Host–parasite interactions in nature can be affected when organismal behavior is modified by the presence or activity of other organisms. The molecular basis of this process involves the expression of genes coding for proteins that influence the behavior of the host or the pathogen. Here, Mangold and Hughes review specific situations where the behavioral phenotype of various insect hosts is manipulated by different microbes and parasites; they analyze the mechanisms responsible for these effects, and explain how they impact distinct aspects of the innate immune response [
4]. The authors connect this information to neuroinflammation and its relationship to innate immune signaling and neural mechanisms. They further provide clues for the significance of these investigations in basic and applied research and present possibilities for expanding this type of study in order to better understand the full extent of host–microbe dynamics.

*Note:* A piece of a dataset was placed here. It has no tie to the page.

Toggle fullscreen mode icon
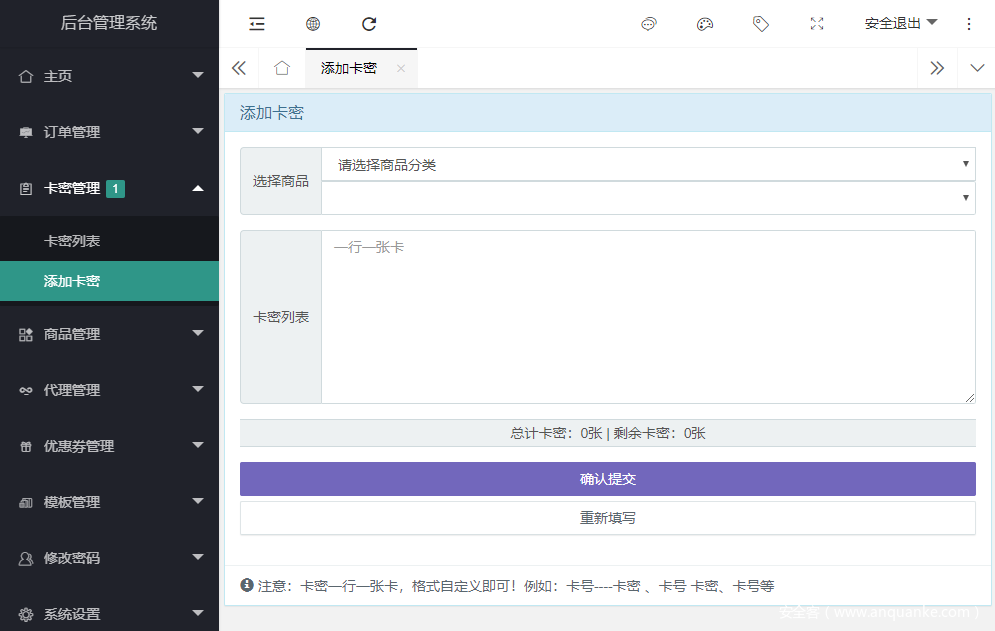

Insect immune signaling can be regulated by signal molecules, such as eicosanoids, which are critical in the integration and coordination of cellular and organismal functions. Here, Kim and Stanley [
5] lay out their work on the three major groups of eicosanoids that include prostaglandins, epoxyeicosatrienoic acids and lipoxygenase products, focusing exclusively on eicosanoid biological activity in insect innate immune processes. The current review first introduces the eicosanoid biosynthesis machinery and the production of prostaglandins specifically in insects. It then provides a detailed account on recent developments in the involvement of eicosanoids in insect humoral and cellular immune activities, including gut immune responses, prophenoloxidase release and mosquito anti-
Plasmodium reactions. Dissecting the role of eicosanoids in insect immunity allows us to explore the genetic and evolutionary origins of fundamental physiological mechanisms with immune properties in insects.
Insects form excellent models to resolve evolutionary aspects of the host anti-nematode immune response. As insects occupy different kinds of ecological niches, they are exposed to various parasitic nematodes including entomopathogenic nematodes, and insect vectors transmit filarial nematodes to new hosts. To identify the number and nature of those immune-related genes in insects that participate in the interaction with nematodes during the different stages of infection, recent research has implemented the use of state-of-the-art transcriptomic approaches. Eleftherianos and Heryanto have outlined recent progress in insect host transcriptomics as a tool to determine mechanistic immune signatures of parasitic nematode infection [
6]. The presented information includes differentially regulated genes of the insect anti-nematode immunity through RNA-Seq and microarray analysis. This knowledge is critical for assisting us to clarify the genetic and evolutionary basis of insect as well as mammalian anti-nematode immunity in order to design strategies for eliminating destructive insect pests in the field.
In summary, the current Special Issue “Evolutionary Genetics of Insect Innate Immunity” reports novel information that expands from the population genomics of cellular immunity in butterflies to evolutionarily conserved genetic mechanisms of malaria resistance in mosquitoes, and from dissecting the connection between neural-mediated behavioral manipulation and the role of eicosanoid signaling in insect immunity to understanding the insect transcriptomic response to parasitic nematode infection. This knowledge sets the stage for exciting future investigations that will further extend the frontiers of insect immunology.